=== WHAT TO DO ===
Copy the records below line for line, without changing anything.

=== MATERIAL PROVIDED ===

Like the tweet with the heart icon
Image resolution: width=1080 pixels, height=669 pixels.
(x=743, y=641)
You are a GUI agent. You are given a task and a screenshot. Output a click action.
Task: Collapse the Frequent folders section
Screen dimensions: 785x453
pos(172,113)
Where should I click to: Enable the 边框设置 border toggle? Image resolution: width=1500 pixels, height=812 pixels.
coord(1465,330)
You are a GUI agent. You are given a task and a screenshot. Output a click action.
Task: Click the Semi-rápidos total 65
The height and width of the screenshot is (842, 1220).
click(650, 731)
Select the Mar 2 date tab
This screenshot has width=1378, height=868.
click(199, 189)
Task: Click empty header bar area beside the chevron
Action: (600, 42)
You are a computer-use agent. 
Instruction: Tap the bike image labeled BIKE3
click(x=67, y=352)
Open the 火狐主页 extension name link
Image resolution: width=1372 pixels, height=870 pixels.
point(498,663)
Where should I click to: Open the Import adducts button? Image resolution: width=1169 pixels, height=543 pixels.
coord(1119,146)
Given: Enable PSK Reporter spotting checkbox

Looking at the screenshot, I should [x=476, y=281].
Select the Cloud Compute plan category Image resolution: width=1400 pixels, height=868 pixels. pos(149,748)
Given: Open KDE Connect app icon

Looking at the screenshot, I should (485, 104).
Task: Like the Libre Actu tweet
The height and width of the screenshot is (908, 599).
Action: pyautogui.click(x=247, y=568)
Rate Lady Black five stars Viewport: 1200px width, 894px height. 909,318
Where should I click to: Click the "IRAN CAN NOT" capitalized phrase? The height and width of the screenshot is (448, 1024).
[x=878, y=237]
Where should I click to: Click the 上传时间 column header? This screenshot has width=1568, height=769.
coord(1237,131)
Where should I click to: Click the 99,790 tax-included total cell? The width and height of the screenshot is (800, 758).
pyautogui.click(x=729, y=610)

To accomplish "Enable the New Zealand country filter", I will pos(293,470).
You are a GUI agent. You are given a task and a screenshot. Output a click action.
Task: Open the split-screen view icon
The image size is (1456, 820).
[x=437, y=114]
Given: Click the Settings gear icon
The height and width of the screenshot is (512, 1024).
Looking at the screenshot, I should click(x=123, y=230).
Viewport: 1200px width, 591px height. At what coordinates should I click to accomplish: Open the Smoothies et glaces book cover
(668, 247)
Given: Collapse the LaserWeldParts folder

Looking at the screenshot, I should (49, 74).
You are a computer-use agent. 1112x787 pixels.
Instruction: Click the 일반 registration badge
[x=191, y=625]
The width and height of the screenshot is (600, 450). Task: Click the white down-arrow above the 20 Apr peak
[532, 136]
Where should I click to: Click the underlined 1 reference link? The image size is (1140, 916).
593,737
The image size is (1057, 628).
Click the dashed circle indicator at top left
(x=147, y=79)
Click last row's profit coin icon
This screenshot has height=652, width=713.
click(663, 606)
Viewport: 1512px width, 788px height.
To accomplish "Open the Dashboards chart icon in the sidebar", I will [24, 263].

=== SOLUTION TO THE PROBLEM ===
Like the tweet with the heart icon
Image resolution: width=1080 pixels, height=669 pixels.
(x=743, y=641)
You are a GUI agent. You are given a task and a screenshot. Output a click action.
Task: Collapse the Frequent folders section
Screen dimensions: 785x453
pos(172,113)
Where should I click to: Enable the 边框设置 border toggle? Image resolution: width=1500 pixels, height=812 pixels.
coord(1465,330)
You are a GUI agent. You are given a task and a screenshot. Output a click action.
Task: Click the Semi-rápidos total 65
The height and width of the screenshot is (842, 1220).
click(650, 731)
Select the Mar 2 date tab
This screenshot has width=1378, height=868.
click(199, 189)
Task: Click empty header bar area beside the chevron
Action: (600, 42)
You are a computer-use agent. 
Instruction: Tap the bike image labeled BIKE3
click(x=67, y=352)
Open the 火狐主页 extension name link
Image resolution: width=1372 pixels, height=870 pixels.
point(498,663)
Where should I click to: Open the Import adducts button? Image resolution: width=1169 pixels, height=543 pixels.
coord(1119,146)
Given: Enable PSK Reporter spotting checkbox

Looking at the screenshot, I should [x=476, y=281].
Select the Cloud Compute plan category Image resolution: width=1400 pixels, height=868 pixels. pos(149,748)
Given: Open KDE Connect app icon

Looking at the screenshot, I should (485, 104).
Task: Like the Libre Actu tweet
The height and width of the screenshot is (908, 599).
Action: pyautogui.click(x=247, y=568)
Rate Lady Black five stars Viewport: 1200px width, 894px height. 909,318
Where should I click to: Click the "IRAN CAN NOT" capitalized phrase? The height and width of the screenshot is (448, 1024).
[x=878, y=237]
Where should I click to: Click the 上传时间 column header? This screenshot has width=1568, height=769.
coord(1237,131)
Where should I click to: Click the 99,790 tax-included total cell? The width and height of the screenshot is (800, 758).
pyautogui.click(x=729, y=610)

To accomplish "Enable the New Zealand country filter", I will pos(293,470).
You are a GUI agent. You are given a task and a screenshot. Output a click action.
Task: Open the split-screen view icon
The image size is (1456, 820).
[x=437, y=114]
Given: Click the Settings gear icon
The height and width of the screenshot is (512, 1024).
Looking at the screenshot, I should click(x=123, y=230).
Viewport: 1200px width, 591px height. At what coordinates should I click to accomplish: Open the Smoothies et glaces book cover
(668, 247)
Given: Collapse the LaserWeldParts folder

Looking at the screenshot, I should (49, 74).
You are a computer-use agent. 1112x787 pixels.
Instruction: Click the 일반 registration badge
[x=191, y=625]
The width and height of the screenshot is (600, 450). Task: Click the white down-arrow above the 20 Apr peak
[532, 136]
Where should I click to: Click the underlined 1 reference link? The image size is (1140, 916).
593,737
The image size is (1057, 628).
Click the dashed circle indicator at top left
(x=147, y=79)
Click last row's profit coin icon
This screenshot has height=652, width=713.
click(663, 606)
Viewport: 1512px width, 788px height.
To accomplish "Open the Dashboards chart icon in the sidebar", I will [24, 263].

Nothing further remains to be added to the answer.